A nonempty open set of $\mathbb{R}^n$ is not homeomorphism with a nonempty open set of $\mathbb{R}^n, n\geq 3$
To prove this problem , I suppose there exists $f:\Omega \to U$ homeomorphism, with $\Omega, U$ open set of $\mathbb{R}^n,\mathbb{R}$.
Because $\Omega$ is open of $\mathbb{R}^n$ so exists $p\in\mathbb{R}^n, r>0$ such that $B_r(p)\subset \Omega$. Let $r'=\frac{r}{2}$, then $\overline{B_{\frac{r}{2}(p)}}\subset B_r(p)$.

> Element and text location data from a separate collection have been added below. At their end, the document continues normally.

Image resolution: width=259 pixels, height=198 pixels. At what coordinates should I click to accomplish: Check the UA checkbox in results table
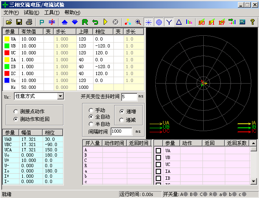pyautogui.click(x=158, y=151)
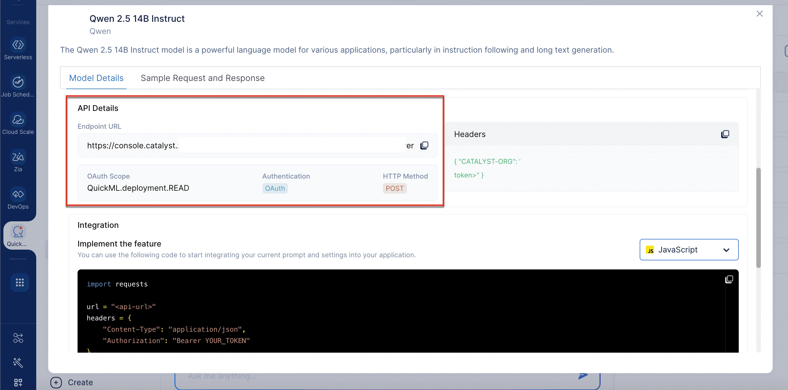Click the send arrow in chat box

tap(583, 376)
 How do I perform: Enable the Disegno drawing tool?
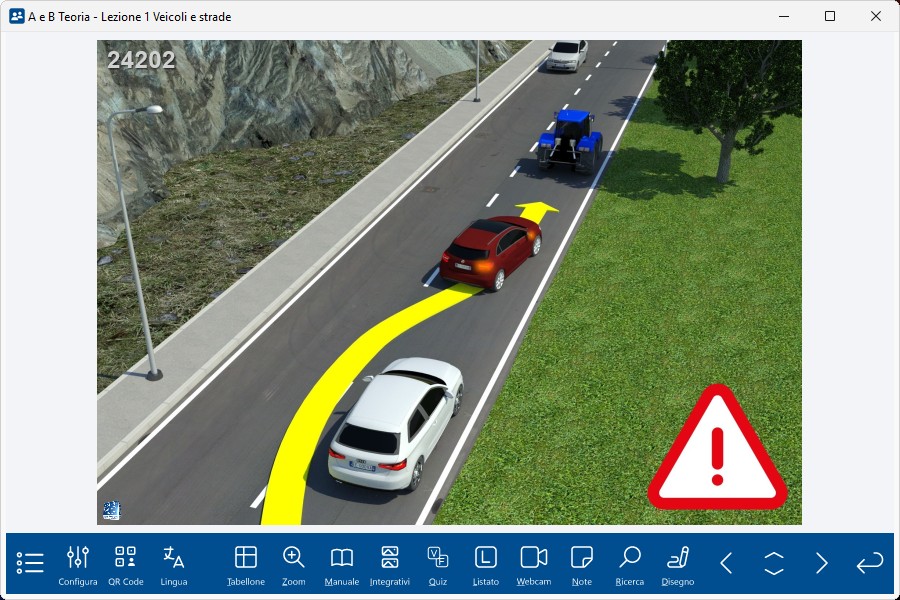[x=678, y=565]
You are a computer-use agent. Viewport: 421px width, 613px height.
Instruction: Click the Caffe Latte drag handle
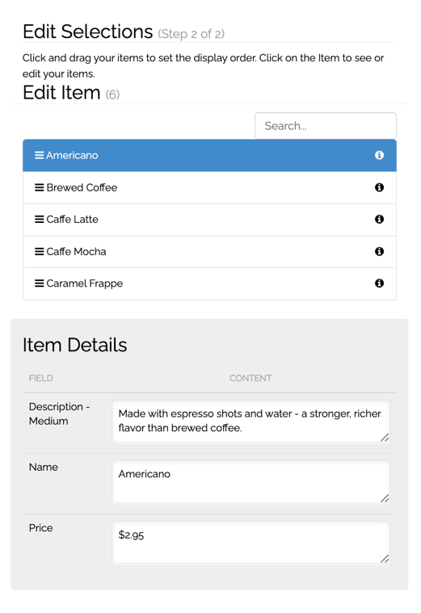point(39,220)
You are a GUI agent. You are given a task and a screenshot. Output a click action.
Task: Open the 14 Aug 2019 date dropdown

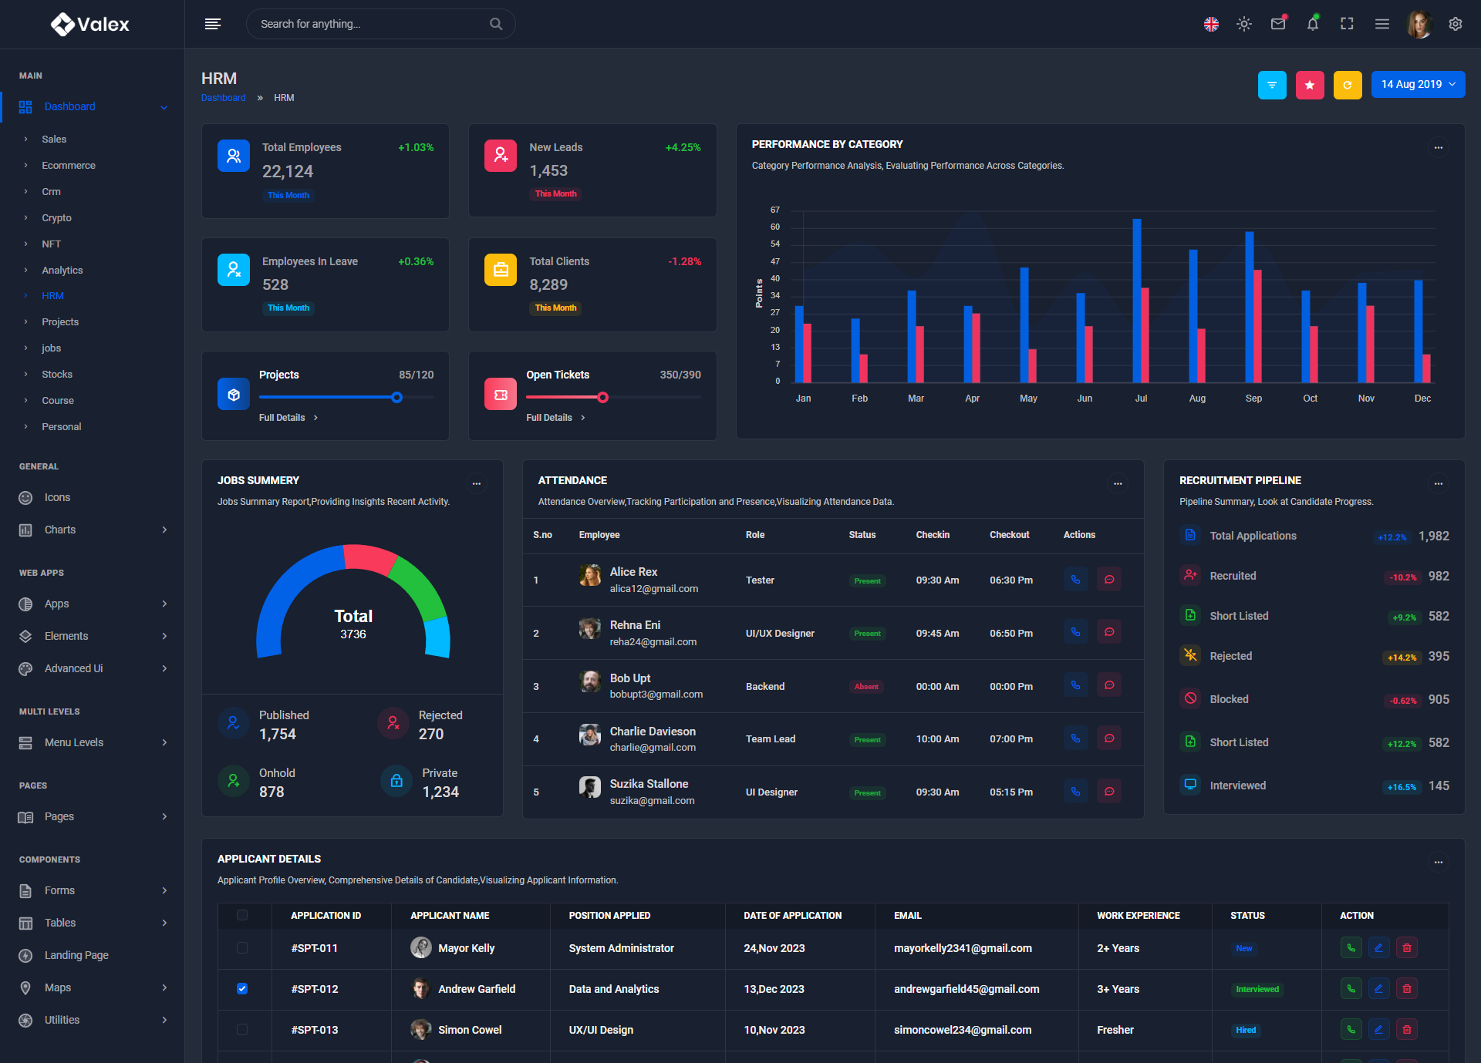point(1418,85)
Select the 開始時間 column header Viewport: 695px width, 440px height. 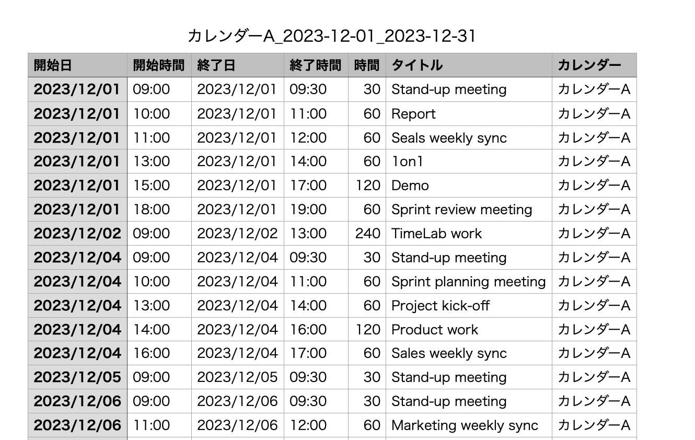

The next of prove, I want to show that $S^2_{\frac{r}{2}}(p) \subset \overline{B_{\frac{r}{2}(p)}}$, $S^2_{\frac{r}{2}}(p)$ is shpere of $\mathbb{R}^3$ with center p radius $\frac{r}{2}$.
This implies that $S^2_{\frac{r}{2}}(p) \subset \mathbb{R}^n$. Consider $f_1:S^2_{\frac{r}{2}}(p) \to V=f\left( S^2_{\frac{r}{2}}(p)\right)\subset\mathbb{R}^2$. $f_1$ is homeomorphism. In the other hand, $S^2_{\frac{r}{2}}(p)$ homeomorphism with $S^2$ be unit shpere. So there exists $f_2:S^2\to V$ homeomorphism.
Then I think I use Theorem Borsuk- Ulam, to show conditration.
The idea of proof is right? And help me to explain why $S^2_{\frac{r}{2}}(p) \subset \overline{B_{\frac{r}{2}(p)}}$.